For example, when the bytes stored in the compressed binary file are:

41 42 43 44 45 46 47 00 06 05 48

in the hexadecimal form, the restored file stores the following bytes:

41 42 43 44 45 46 47 42 43 44 45 46 48

Write the program that restores a compressed binary file by the method shown above, and prints the size (bytes) of the file after the restoration. Restore the compressed binary files data2.bin, data2b.bin, and data2c.bin by that program, and write their sizes (bytes) after the restoration down on the answer sheet. After the restoration, name the files data2a.txt, data2b.tif, and data2c.txt, respectively. Store them in the USB flash drive.

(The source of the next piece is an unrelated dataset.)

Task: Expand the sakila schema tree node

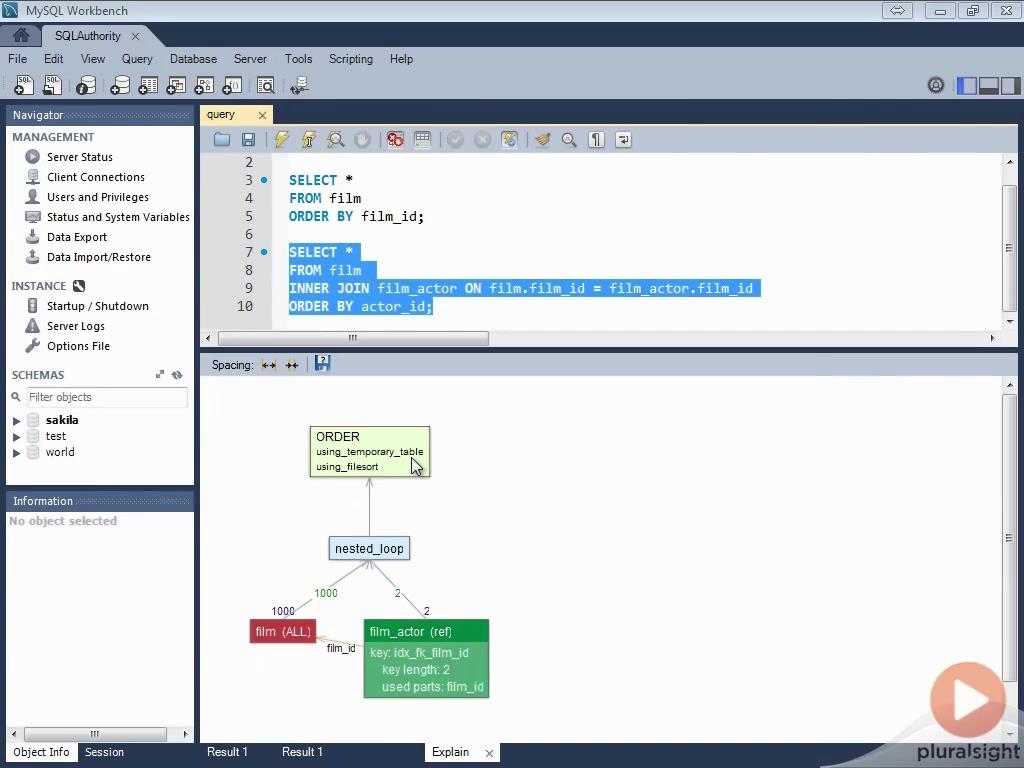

(3) Write the program that compresses the given binary file and prints the size (bytes) of the file after the compression. The compressed file is restored by the program written for (2). The program compresses the file to be as small as possible. Compress the binary file data3a.txt, data3b.png, and data3c.txt by that program, and write their sizes after the compression down on the answer sheet. After the compression, name the files data3a.bin, data3b.bin, data3c.bin, respectively. Store them in the USB flash drive.

(4) We encrypt English text by a simple substitution cipher and store the encrypted text in a file. The text consists of lower-case letters a to z, periods ., and/or white space characters. A sentence ends with a period. A simple substitution cipher encrypts the text by replacing each letter with another fixed letter (lower-case alphabets, a period, or a white space character), which may be the same letter.

The text file data4.txt stores a cipher text encrypted by this method. Decrypt data4.txt by referring to data4dict.txt (white-space separated), which lists all the words included in the plaintext obtained by decrypting data4.txt, and write the first sentence of the obtained plaintext down on the answer sheet.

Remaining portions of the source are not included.